** Opening Document segment block **

Engineering software 2.0 by interpolating neural networks: unifying training, solving, and calibration
- URL: http://arxiv.org/abs/2404.10296v2
- Date: Mon, 22 Apr 2024 09:21:33 GMT
- Title: Engineering software 2.0 by interpolating neural networks: unifying training, solving, and calibration
- Authors: Chanwook Park, Sourav Saha, Jiachen Guo, Xiaoyu Xie, Satyajit Mojumder, Miguel A. Bessa, Dong Qian, Wei Chen, Gregory J. Wagner, Jian Cao, Wing Kam Liu,
- Abstract summary: We propose a new network based on theories and tensor decomposition, the interpolating neural network (INN)
INN features fewer trainable parameters, faster training, a smaller memory footprint, and higher model accuracy compared to feed-forward neural networks (FFNN) or physics-informed neural networks (PINN)
INN is poised to usher in Engineering Software 2.0, a unified neural network that spans various domains of space, time, parameters, and initial/boundary conditions.

** Closing Document segment block **
** Opening Given entries block **

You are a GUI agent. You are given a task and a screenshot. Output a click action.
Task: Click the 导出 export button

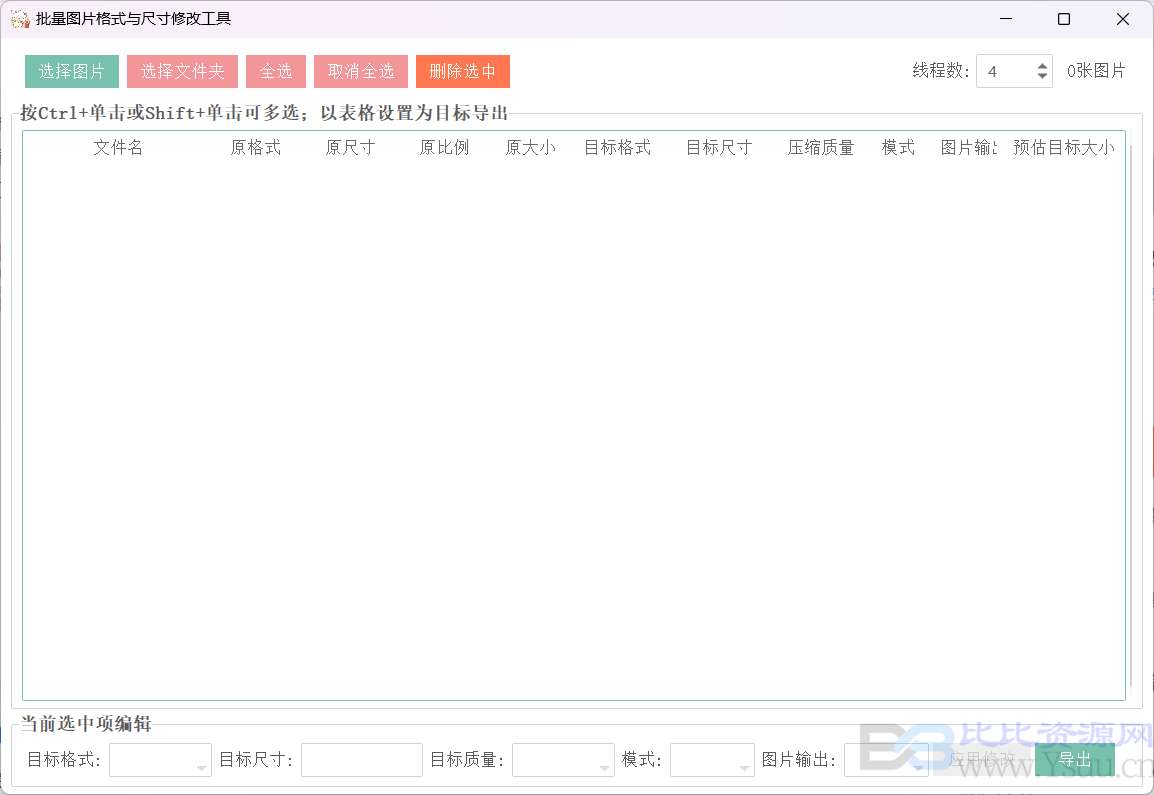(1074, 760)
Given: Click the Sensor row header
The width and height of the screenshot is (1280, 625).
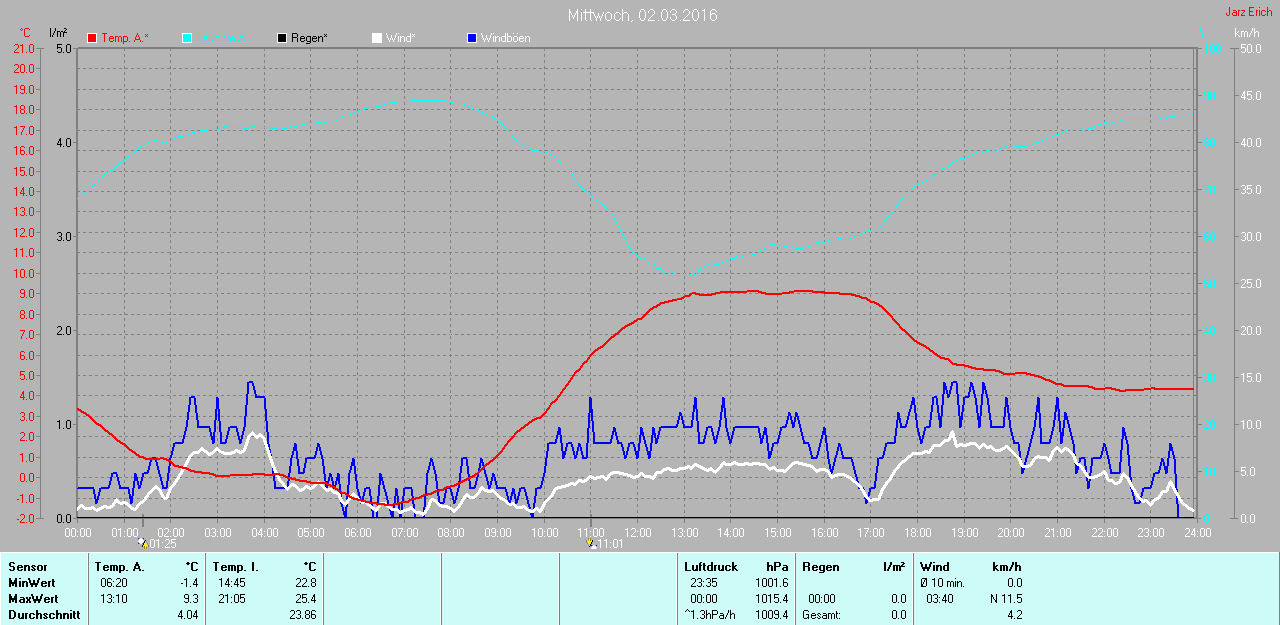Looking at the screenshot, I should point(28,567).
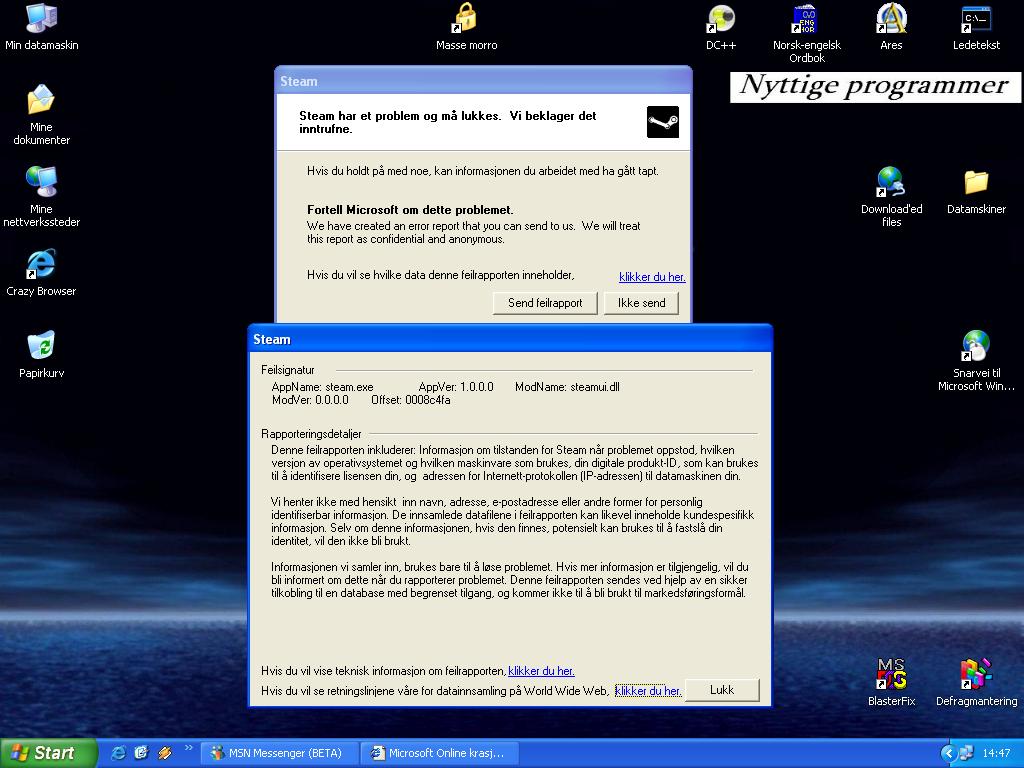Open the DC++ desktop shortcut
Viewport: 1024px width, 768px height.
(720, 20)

** Closing Given entries block **

Work instruction A. Based on the arXiv entry on interpolating neural networks, say whether each statement agrees with it, answering yes or no and quoting the words that decide it: (i) INN has fewer trainable parameters than feed-forward or physics-informed neural networks; (ii) INN needs a larger memory footprint than those networks; (iii) the proposed network is based on theories and tensor decomposition.
Work instruction B. Continue the arXiv entry on interpolating neural networks, starting after its last sentence.

Exercise response A.
(i) Yes: "INN features fewer trainable parameters"
(ii) No: "a smaller memory footprint"
(iii) Yes: "We propose a new network based on theories and tensor decomposition"

Exercise response B.
- Score: 6.5056929946211515
- License: http://arxiv.org/licenses/nonexclusive-distrib/1.0/
- Abstract: The evolution of artificial intelligence (AI) and neural network theories has revolutionized the way software is programmed, shifting from a hard-coded series of codes to a vast neural network. However, this transition in engineering software has faced challenges such as data scarcity, multi-modality of data, low model accuracy, and slow inference. Here, we propose a new network based on interpolation theories and tensor decomposition, the interpolating neural network (INN). Instead of interpolating training data, a common notion in computer science, INN interpolates interpolation points in the physical space whose coordinates and values are trainable. It can also extrapolate if the interpolation points reside outside of the range of training data and the interpolation functions have a larger support domain. INN features orders of magnitude fewer trainable parameters, faster training, a smaller memory footprint, and higher model accuracy compared to feed-forward neural networks (FFNN) or physics-informed neural networks (PINN). INN is poised to usher in Engineering Software 2.0, a unified neural network that spans various domains of space, time, parameters, and initial/boundary conditions. This has previously been computationally prohibitive due to the exponentially growing number of trainable parameters, easily exceeding the parameter size of ChatGPT, which is over 1 trillion. INN addresses this challenge by leveraging tensor decomposition and tensor product, with adaptable network architecture.